-- RECORDS --
- Opening Delimiter -

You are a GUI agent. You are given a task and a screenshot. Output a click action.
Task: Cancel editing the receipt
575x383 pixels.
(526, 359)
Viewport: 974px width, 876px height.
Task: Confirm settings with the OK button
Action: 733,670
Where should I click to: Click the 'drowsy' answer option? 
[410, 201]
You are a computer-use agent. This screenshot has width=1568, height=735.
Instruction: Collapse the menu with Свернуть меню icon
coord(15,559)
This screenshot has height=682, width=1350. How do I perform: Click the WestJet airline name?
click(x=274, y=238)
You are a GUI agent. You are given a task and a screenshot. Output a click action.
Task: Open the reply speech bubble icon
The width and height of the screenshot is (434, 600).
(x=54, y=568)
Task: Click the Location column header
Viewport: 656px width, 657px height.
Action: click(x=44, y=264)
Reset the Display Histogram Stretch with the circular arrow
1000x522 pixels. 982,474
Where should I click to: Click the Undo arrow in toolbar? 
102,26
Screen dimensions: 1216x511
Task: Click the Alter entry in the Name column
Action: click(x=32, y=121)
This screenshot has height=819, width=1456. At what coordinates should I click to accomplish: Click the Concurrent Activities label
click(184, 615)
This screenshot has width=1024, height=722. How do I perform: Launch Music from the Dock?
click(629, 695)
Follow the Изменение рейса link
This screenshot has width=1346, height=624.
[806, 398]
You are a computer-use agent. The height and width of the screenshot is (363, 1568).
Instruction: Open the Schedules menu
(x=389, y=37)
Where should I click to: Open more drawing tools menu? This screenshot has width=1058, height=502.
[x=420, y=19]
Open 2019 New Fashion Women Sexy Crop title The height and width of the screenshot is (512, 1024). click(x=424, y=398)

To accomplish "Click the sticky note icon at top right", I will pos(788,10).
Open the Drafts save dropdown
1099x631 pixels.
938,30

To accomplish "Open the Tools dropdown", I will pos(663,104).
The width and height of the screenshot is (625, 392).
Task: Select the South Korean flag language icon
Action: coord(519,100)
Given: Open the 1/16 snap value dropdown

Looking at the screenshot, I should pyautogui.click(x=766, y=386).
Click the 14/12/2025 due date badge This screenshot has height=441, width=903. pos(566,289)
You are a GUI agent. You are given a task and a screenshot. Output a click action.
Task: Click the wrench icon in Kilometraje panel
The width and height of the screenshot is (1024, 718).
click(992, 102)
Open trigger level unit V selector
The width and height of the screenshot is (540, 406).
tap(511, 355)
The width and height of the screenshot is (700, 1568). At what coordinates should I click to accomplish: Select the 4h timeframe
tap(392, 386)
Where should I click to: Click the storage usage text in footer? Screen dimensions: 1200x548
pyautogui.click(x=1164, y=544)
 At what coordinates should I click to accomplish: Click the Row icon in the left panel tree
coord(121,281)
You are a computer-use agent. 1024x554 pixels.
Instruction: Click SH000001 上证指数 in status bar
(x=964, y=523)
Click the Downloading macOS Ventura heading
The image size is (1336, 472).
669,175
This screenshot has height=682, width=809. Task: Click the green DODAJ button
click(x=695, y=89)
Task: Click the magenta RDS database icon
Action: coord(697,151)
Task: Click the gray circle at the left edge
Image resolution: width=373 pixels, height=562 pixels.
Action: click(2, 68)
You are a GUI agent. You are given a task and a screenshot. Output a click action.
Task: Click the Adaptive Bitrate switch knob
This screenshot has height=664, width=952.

- Closing Delimiter -

-- THE TASK --
The records above need to be retyped in full, exactly as given.

-- RESULT FOR THIS TASK --
You are a GUI agent. You are given a task and a screenshot. Output a click action.
Task: Cancel editing the receipt
575x383 pixels.
(526, 359)
Viewport: 974px width, 876px height.
Task: Confirm settings with the OK button
Action: 733,670
Where should I click to: Click the 'drowsy' answer option? 
[410, 201]
You are a computer-use agent. This screenshot has width=1568, height=735.
Instruction: Collapse the menu with Свернуть меню icon
coord(15,559)
This screenshot has height=682, width=1350. How do I perform: Click the WestJet airline name?
click(x=274, y=238)
You are a GUI agent. You are given a task and a screenshot. Output a click action.
Task: Open the reply speech bubble icon
The width and height of the screenshot is (434, 600).
(x=54, y=568)
Task: Click the Location column header
Viewport: 656px width, 657px height.
Action: click(x=44, y=264)
Reset the Display Histogram Stretch with the circular arrow
1000x522 pixels. 982,474
Where should I click to: Click the Undo arrow in toolbar? 
102,26
Screen dimensions: 1216x511
Task: Click the Alter entry in the Name column
Action: click(x=32, y=121)
This screenshot has height=819, width=1456. At what coordinates should I click to accomplish: Click the Concurrent Activities label
click(184, 615)
This screenshot has width=1024, height=722. How do I perform: Launch Music from the Dock?
click(629, 695)
Follow the Изменение рейса link
This screenshot has width=1346, height=624.
[806, 398]
You are a computer-use agent. The height and width of the screenshot is (363, 1568).
Instruction: Open the Schedules menu
(x=389, y=37)
Where should I click to: Open more drawing tools menu? This screenshot has width=1058, height=502.
[x=420, y=19]
Open 2019 New Fashion Women Sexy Crop title The height and width of the screenshot is (512, 1024). click(x=424, y=398)

To accomplish "Click the sticky note icon at top right", I will pos(788,10).
Open the Drafts save dropdown
1099x631 pixels.
938,30

To accomplish "Open the Tools dropdown", I will pos(663,104).
The width and height of the screenshot is (625, 392).
Task: Select the South Korean flag language icon
Action: coord(519,100)
Given: Open the 1/16 snap value dropdown

Looking at the screenshot, I should pyautogui.click(x=766, y=386).
Click the 14/12/2025 due date badge This screenshot has height=441, width=903. pos(566,289)
You are a GUI agent. You are given a task and a screenshot. Output a click action.
Task: Click the wrench icon in Kilometraje panel
The width and height of the screenshot is (1024, 718).
click(992, 102)
Open trigger level unit V selector
The width and height of the screenshot is (540, 406).
tap(511, 355)
The width and height of the screenshot is (700, 1568). At what coordinates should I click to accomplish: Select the 4h timeframe
tap(392, 386)
Where should I click to: Click the storage usage text in footer? Screen dimensions: 1200x548
pyautogui.click(x=1164, y=544)
 At what coordinates should I click to accomplish: Click the Row icon in the left panel tree
coord(121,281)
You are a computer-use agent. 1024x554 pixels.
Instruction: Click SH000001 上证指数 in status bar
(x=964, y=523)
Click the Downloading macOS Ventura heading
The image size is (1336, 472).
669,175
This screenshot has height=682, width=809. Task: Click the green DODAJ button
click(x=695, y=89)
Task: Click the magenta RDS database icon
Action: coord(697,151)
Task: Click the gray circle at the left edge
Image resolution: width=373 pixels, height=562 pixels.
Action: click(2, 68)
You are a GUI agent. You are given a task and a screenshot. Output a click action.
Task: Click the Adaptive Bitrate switch knob
This screenshot has height=664, width=952.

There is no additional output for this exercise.